Как мне кажется, для понимания отношений между Лилей Брик и Владимиром Маяковским надо знать историю отношений Лили и Осипа. Лили начала встречаться с Осипом, когда ей было тринадцать, а ему шестнадцать лет. Осип учился в 3-й московской гимназии и был мечтой всех гимназисток, его имя вырезали на школьных партах. Юная Лили Каган произвела на Осипа глубокое впечатление. «Ося стал мне звонить по телефону, – рассказывала Лили. – Я была у них на елке. Ося провожал меня домой и по дороге, на извозчике, вдруг спросил: А не кажется вам, Лиля, что между нами что-то больше, чем дружба? Мне казалось, я просто об этом не думала, но мне очень понравилась формулировка, и от неожиданности я ответила: «Да, кажется». Повстречавшись какое-то время, Осип понял, что ошибался в силе своих чувств, и они расстались. Потом отношения возобновились. «Я хотела быть с ним ежеминутно», – писала Лиля и делала «все то, что 17-летнему мальчику должно было казаться пошлым и сентиментальным: когда Ося садился на окно, я немедленно оказывалась в кресле у его ног, на диване я садилась рядом и брала его за руку. Он вскакивал, шагал по комнате и только один раз за все время, за ½ года, должно быть, Ося поцеловал меня как-то смешно, в шею, шиворот-навыворот».

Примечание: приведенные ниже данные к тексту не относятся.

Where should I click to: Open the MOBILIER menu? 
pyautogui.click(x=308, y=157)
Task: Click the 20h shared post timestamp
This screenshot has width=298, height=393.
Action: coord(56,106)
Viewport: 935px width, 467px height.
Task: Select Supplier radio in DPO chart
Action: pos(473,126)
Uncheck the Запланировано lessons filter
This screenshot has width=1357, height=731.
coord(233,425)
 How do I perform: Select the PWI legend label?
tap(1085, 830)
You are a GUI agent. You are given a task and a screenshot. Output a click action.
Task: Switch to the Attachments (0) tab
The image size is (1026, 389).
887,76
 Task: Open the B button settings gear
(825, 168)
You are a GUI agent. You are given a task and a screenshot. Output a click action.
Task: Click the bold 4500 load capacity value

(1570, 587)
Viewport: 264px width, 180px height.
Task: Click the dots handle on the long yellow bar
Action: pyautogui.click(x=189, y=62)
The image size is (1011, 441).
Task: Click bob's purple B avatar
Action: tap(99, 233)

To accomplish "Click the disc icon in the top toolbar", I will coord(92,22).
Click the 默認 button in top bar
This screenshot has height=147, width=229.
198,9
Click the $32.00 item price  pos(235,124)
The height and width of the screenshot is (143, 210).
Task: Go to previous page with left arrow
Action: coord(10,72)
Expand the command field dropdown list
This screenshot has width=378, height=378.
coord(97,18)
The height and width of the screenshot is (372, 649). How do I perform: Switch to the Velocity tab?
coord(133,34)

Вот что написал в своей книге «Я» для меня мало» Б. Янгфельдт: «Лето 1906 года Лили провела на курорте Фридрихрода в Тюрингии вместе с матерью и младшей сестрой Эльзой. Осип обещал писать каждый день, но, несмотря на ее многочисленные и отчаянные напоминания, знать о себе не давал. Когда же долгожданное письмо, наконец, пришло, в нем содержалось нечто такое, что заставило Лили разорвать его в клочья и прекратить писать самой. Именно на это Осип и надеялся, Лили же его холодные фразы повергли в шок: у нее стали выпадать волосы и начался лицевой тик, от которого она никогда не избавилась. Спустя несколько дней после возвращения в Москву они случайно встретились на улице. Осип обзавелся пенсне, ей показалось, что он постарел и подурнел. Они говорили о пустяках, Лили старалась казаться безразличной, но вдруг она услышала собственные слова: «А я вас люблю, Ося». Несмотря на то, что он ее бросил, она понимала, что любит только его и никогда не полюбит другого. В последующие годы у нее будет много романов, несколько раз она едва не выйдет замуж, но стоило ей снова встретить Осипа – и она немедленно расставалась с поклонником: «Мне становилось ясным даже после самой короткой встречи, что я никого не люблю кроме Оси».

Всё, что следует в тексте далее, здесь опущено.